By the end of March 2004, the total power generation capacity, available to the grid, was about 112,000 MW.
 
The big question that should now be agitating the minds of power ministry officials and the power regulator is whether the country will be able to nearly double the generation capacity in the next few years.
 
The government's track record on this front is quite depressing. It has failed to meet the capacity addition targets almost consistently over the last few Plan periods.
 
In the Eighth Plan period, 30,500 MW capacity was to be added. But only 54 per cent or about 16,000 MW was actually created. Similarly, in the Ninth Plan period, which ended in 2002, the total capacity creation in the power sector was a little over 20,000 MW, just half of the 40,000 MW target set by the government at the start of the Plan.
 
The Tenth Plan is due to end in March 2007. And the target of adding 46,000 MW of additional capacity is going to be missed by a substantial margin.
 
If you check with the government on how large the slippage will be, there are no clear answers. According to some estimates, only 8,500 MW of additional thermal power capacity will be added in the central sector by 2007.
 
Another 6,000 MW is expected to be created in the private sector and 13,000 MW in the hydro-electric power sector. Assuming that all this happens, the shortfall will be huge and the task during the Eleventh Plan period will be even more daunting.
 
What should the government do? The least it could do is to draw the right lessons from what the statistics tell. For instance, only 8 per cent of the total installed power generation capacity is in the private sector.
 
And this was achieved in more than a decade of opening up the power sector to private participation. Clearly, all the incentives the government may have offered to the private industry to invest in power generation have failed to yield the desired result.
 
Experts point out how the ownership structure of a large section of power producers has been one of the main causes of the failure of the government policies to open up the sector.
 
What the government has failed to achieve even till today is to enforce that the state electricity boards (SEBs) separate their generation activity from their distribution business.
 
Mind you, these SEBs still account for over 57 per cent of the total power generation capacity and most of them continue to manage the distribution of the power they generate.
 
Even though over 35 per cent of the country's power capacity is in the central sector, the power generated by this sector also has to go through the SEBs network in most states.
 
With the state of SEBs being what it is (in spite of the valiant efforts made by the Centre and several state governments to shore up their finances and allow them to start afresh on a clean slate), even the central power stations are thus adversely affected by the problems the SEBs are suffering from.
 
The need of the hour, as many experts have pointed out, is to allow private producers and the central power stations direct access to at least large consumers, if not the retail consumers.
 
The new Electricity Act, 2003 provides for such open access, under which consumers will have the choice to draw their power from more than one power supplier.
 
They do not have to depend on a monopoly power producer or distributor.
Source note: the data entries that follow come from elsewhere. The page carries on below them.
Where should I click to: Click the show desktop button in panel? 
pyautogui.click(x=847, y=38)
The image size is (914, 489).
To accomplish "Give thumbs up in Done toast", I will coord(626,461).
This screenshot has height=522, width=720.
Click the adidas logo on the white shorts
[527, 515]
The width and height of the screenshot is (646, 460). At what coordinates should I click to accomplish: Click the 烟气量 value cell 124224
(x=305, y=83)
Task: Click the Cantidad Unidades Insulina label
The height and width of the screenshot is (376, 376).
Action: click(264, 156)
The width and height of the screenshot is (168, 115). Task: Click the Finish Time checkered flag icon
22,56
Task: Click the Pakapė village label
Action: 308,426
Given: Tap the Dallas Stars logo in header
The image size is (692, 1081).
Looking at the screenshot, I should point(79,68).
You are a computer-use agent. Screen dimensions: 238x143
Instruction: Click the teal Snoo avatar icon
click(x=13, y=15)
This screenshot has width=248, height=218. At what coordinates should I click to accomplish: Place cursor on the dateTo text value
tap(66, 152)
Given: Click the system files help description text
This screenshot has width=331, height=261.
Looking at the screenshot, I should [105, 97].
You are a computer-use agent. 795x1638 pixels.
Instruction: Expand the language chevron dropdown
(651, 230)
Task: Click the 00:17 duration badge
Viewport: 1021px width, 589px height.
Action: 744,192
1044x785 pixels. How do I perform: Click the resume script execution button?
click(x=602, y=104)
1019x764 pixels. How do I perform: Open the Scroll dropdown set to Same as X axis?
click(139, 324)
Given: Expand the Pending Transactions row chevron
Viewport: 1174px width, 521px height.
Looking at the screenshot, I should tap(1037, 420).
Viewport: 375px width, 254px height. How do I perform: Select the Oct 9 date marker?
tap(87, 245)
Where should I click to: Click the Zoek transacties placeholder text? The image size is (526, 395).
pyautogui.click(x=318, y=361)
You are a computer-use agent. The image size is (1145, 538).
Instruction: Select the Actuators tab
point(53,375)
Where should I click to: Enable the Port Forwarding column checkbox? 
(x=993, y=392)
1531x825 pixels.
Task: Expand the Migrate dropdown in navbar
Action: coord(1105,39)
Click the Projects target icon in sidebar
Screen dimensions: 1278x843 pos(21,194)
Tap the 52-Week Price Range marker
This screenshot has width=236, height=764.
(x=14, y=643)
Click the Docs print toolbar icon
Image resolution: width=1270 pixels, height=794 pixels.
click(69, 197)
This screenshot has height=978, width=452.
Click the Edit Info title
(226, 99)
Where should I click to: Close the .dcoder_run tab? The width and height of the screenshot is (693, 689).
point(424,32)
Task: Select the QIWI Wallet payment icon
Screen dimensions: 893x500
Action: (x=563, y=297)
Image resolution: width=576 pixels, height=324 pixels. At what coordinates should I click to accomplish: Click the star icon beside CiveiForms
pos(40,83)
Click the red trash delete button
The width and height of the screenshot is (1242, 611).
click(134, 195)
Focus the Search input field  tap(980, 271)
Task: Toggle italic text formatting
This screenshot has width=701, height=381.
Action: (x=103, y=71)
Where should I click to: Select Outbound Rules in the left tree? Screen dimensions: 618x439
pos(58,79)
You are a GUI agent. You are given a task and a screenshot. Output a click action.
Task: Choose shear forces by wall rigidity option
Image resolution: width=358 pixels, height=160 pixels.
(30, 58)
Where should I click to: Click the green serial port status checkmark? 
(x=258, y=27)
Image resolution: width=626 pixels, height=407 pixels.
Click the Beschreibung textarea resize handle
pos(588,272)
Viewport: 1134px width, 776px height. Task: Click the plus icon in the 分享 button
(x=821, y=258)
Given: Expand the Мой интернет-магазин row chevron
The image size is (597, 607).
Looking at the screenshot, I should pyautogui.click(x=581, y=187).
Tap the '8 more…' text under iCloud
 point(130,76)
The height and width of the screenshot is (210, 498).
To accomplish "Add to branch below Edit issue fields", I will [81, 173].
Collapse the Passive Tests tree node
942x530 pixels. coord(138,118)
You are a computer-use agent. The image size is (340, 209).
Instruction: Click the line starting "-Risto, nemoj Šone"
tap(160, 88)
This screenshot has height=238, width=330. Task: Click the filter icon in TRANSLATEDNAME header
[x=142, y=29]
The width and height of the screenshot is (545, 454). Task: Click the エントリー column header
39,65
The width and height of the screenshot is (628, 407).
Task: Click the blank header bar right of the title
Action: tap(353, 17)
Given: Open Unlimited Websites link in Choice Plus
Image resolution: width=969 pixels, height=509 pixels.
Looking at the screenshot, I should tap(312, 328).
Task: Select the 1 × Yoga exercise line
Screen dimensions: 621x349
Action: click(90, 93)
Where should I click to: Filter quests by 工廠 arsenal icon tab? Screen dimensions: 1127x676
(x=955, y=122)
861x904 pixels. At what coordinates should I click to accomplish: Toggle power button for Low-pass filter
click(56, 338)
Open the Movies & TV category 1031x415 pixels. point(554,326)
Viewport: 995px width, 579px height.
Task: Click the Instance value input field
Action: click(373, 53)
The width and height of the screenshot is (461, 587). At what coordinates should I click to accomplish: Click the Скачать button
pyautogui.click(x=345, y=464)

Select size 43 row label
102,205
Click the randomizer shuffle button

Even in states like Orissa and Delhi, where some power sector reforms have taken place, the true benefits of reforms have not yet reached the consumers.
 
As a result, the power sector continues to be plagued with problems. And prospective investors continue to shy away from this sector.
 
In the last one year of the United Progressive Alliance government, the power ministry has distinguished itself for taking the least number of new initiatives to break the deadlock. Both the power ministry and the power regulator have to share the blame for this inaction.
 
With a Cabinet reshuffle round the corner, the least the government could do is to look for a more energetic minister who could grasp the problems of the power sector and initiate quick steps to resolve them.